After The Beatrice Inn closed earlier this year—narrowly avoiding the descent into becoming a complete parody of itself—owners Paul Sevigny and Nur Khan decided to clean up the party, take it above ground, and venture into the world of proper restaurants. For their first foray, Kenmare, they snagged Joey Campanaro (of Little Owl and Market Table fame) to man the kitchen, and Tracy Gribbon, manager of said Owl, to captain the wine program.
The list—a little more than 50 selections split between Old and New World, most of which fall below the $75 dollar mark—offers plenty of affordable options that suit the cuisine. What it lacks, however, is inspiration.

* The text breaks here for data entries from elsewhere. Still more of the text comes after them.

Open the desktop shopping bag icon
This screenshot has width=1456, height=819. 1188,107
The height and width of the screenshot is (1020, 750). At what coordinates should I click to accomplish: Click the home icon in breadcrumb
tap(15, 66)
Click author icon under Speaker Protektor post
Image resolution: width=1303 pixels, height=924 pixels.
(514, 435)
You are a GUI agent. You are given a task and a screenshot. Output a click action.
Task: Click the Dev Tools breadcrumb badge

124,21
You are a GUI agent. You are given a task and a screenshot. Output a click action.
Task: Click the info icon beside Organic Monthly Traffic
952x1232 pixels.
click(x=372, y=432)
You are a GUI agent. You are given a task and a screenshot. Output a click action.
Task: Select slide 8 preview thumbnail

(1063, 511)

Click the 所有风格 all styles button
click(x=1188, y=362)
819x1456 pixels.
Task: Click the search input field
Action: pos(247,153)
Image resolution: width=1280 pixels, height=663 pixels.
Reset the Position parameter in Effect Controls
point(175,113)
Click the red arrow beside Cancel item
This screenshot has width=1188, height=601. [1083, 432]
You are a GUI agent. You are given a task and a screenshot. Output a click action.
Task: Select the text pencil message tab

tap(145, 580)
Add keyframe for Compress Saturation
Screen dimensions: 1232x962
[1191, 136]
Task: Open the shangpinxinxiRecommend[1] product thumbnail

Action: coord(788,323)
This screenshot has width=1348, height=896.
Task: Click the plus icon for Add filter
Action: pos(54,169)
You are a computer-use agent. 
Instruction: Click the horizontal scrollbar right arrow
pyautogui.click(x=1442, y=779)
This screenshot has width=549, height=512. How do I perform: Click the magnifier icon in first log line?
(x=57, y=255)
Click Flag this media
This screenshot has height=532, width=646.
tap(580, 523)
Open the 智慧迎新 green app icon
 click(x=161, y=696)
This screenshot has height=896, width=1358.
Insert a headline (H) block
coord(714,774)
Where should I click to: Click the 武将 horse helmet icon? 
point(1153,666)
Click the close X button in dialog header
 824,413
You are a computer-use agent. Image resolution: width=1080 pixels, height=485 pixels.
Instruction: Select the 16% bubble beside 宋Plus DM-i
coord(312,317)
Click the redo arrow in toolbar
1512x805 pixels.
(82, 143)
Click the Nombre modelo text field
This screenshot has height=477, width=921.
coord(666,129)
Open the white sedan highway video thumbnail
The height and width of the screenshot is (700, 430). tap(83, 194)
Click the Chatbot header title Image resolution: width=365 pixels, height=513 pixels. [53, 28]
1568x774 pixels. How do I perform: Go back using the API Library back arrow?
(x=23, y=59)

The producers are strictly Top Forty (i.e. hardly the most character-driven or adventurous for their region/price point), and the majority seems to have been drawn from a single importer portfolio. This is surely a let down, but it’s the obvious Veuve-y trap (sinful inclusion of Veuve Yellow Label at more than three times the retail price), and the inexplicable—and inexcusable—spelling errors (e.g. Mersault, Peneès, Cliquot) that sting. And all the more so when one considers the competition. Take Perilla, Vinegar Hill House, Trestle on Tenth, or Bussaco: the lists at each of these spots manage to provide the diner with more excitement and character in 50 selections than many lists do in 150 or more. In short, the proverbial bar is rising as more somms manage to pack a progressive punch into small lists, and as a result, we’ve come to expect a little more from efforts like Kenmare’s. Time to step it up.
Bang For Your Buck
Falanghina 2008, Taburni Domus $52
A textbook interpretation of this ancient Campanian varietal. Tastes like brine and orchard. Weighty enough for bird, yet focused enough for crustacean.
Urbezo Crianza 2005, Solar de Urbezo $52
With a little wisdom gained from four years in bottle, this blend of Tempranillo, Cab, Merlot, and Grenache from Cariñena (east of Rioja) is easily the most reclined and complex wine under $75.
Sangiovese di Romagna Superiore 2007, Villa Bagnolo $37
Emilia Romagna gets a bum rap for slinging Lambrusco, but there’s more to this region than red fizz. Although Sangiovese is more charm bracelet than warrior varietal when produced here, its chug-worthy enchantment is hard to hate.
Gavi 2008, Ca Aqua $43
Gavi is located within the Piedmont region of Italy, just South of where the region’s bills are paid (Barolo). The grape: Cortese. The point: diplomatic, likable, and well constructed for the price.
Rosso di Toscana ‘Gode’ II’ 2007, Poggio Amorelli $47
Old-school Chianti blend of Sangiovese, Canaialo, Trebbiano, and Malvasia that, since the 2006 prohibition of white grapes in the Chianti blend, must be labeled without the Chianti Classico designation. Bright, straightforward, and versatile.
Off The Beaten Track
Tannat 2006, Cambiata $82
Tannat is an overpowering kick your ass in a bar kind of varietal that’s rarely taken on alone outside of Uruguay and France’s Madiran. Needless to say, it’s quite rare to find it in CA’s Monterey County, where it’s boasting its trademark beef and brawn, but it’s still huggable enough to drink straightaway.
Break The Bank
Brunello di Montalcino ‘Montosoli’ 1997, Altesino $300 (off the forthcoming short reserve list)
Altesino’s single-vineyard Montosoli is one of the region’s great standard bearers, straddling the line between modern and traditional with grace. Considering this is the vintage that sent everyone into hysterics, the pricing on this remains very fair. Will show some leg after a short decant.
Brut NV, Veuve Clicquot Ponsardin $175
The Veuve-y trap is the oldest lowbrow trick in the book. Here we find this benign bubbly marked-up more than three times its retail price to hook unassuming diners and patrons in a celebratory fog. The kind of cardinal sin that risks demon possession, Wiccan hexes, and eternal damnation.